Blocking certain input positions from attention to enforce valid information flow.
Masking is a technique used in neural network models—particularly transformers—to control which positions in a sequence are allowed to influence the computation at any given step. By setting certain attention weights to negative infinity (or zero after softmax), masking effectively prevents a model from "seeing" specific tokens during training or inference. This is essential for preserving the causal or structural constraints that govern how information should flow through a model.
The most common form is causal masking (also called autoregressive masking), used in decoder-style models like GPT. Here, a triangular mask ensures that when predicting the token at position t, the model can only attend to positions 1 through t—never to future tokens. This mirrors the real-world constraint that a language model generating text cannot know what comes next before it has generated it. Without this mask, a model trained on next-token prediction could trivially cheat by attending to the answer directly.
A second major form is padding masking, which prevents the model from attending to padding tokens added to make variable-length sequences uniform within a batch. A third, more distinctive form is masked language modeling (MLM), introduced with BERT in 2018. In MLM, random tokens in the input are replaced with a special [MASK] token, and the model is trained to predict the original values. Unlike causal masking, MLM allows bidirectional attention over the unmasked context, enabling richer representations suited for understanding tasks rather than generation.

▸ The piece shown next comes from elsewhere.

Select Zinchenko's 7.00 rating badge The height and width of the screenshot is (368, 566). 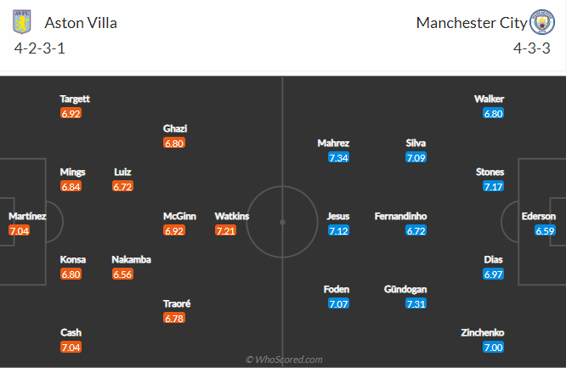[x=494, y=348]
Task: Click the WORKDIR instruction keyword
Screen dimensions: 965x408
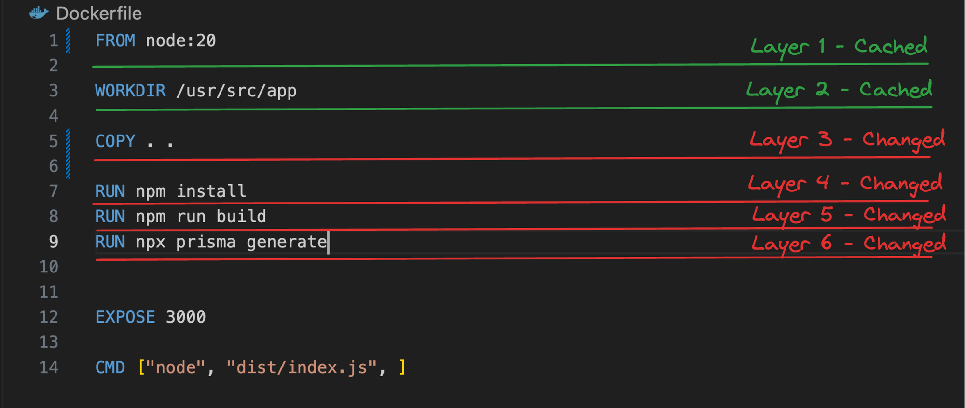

Masking matters because it is the mechanism that enforces the learning objective itself. Without causal masks, autoregressive models cannot learn proper sequential dependencies; without MLM masks, BERT-style pretraining loses its self-supervised signal. As transformers have become the dominant architecture across NLP, vision, and multimodal AI, masking strategies have grown more sophisticated—spanning sparse attention masks, structured dropout masks, and task-specific attention patterns—making masking one of the most practically consequential design choices in modern deep learning.